**** Verilen kayıtlar ****

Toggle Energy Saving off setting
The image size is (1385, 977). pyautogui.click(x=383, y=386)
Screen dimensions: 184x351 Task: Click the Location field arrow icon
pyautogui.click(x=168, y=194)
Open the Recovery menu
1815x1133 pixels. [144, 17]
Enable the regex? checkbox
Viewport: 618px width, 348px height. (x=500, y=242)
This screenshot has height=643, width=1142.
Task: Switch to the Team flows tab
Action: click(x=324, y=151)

****

Talimatlarınız: Yukarıdaki kayıtların tamamını, her satırı hiçbir değişiklik yapmadan yeniden yazın.

Görev çıktısı:
Toggle Energy Saving off setting
The image size is (1385, 977). pyautogui.click(x=383, y=386)
Screen dimensions: 184x351 Task: Click the Location field arrow icon
pyautogui.click(x=168, y=194)
Open the Recovery menu
1815x1133 pixels. [144, 17]
Enable the regex? checkbox
Viewport: 618px width, 348px height. (x=500, y=242)
This screenshot has height=643, width=1142.
Task: Switch to the Team flows tab
Action: click(x=324, y=151)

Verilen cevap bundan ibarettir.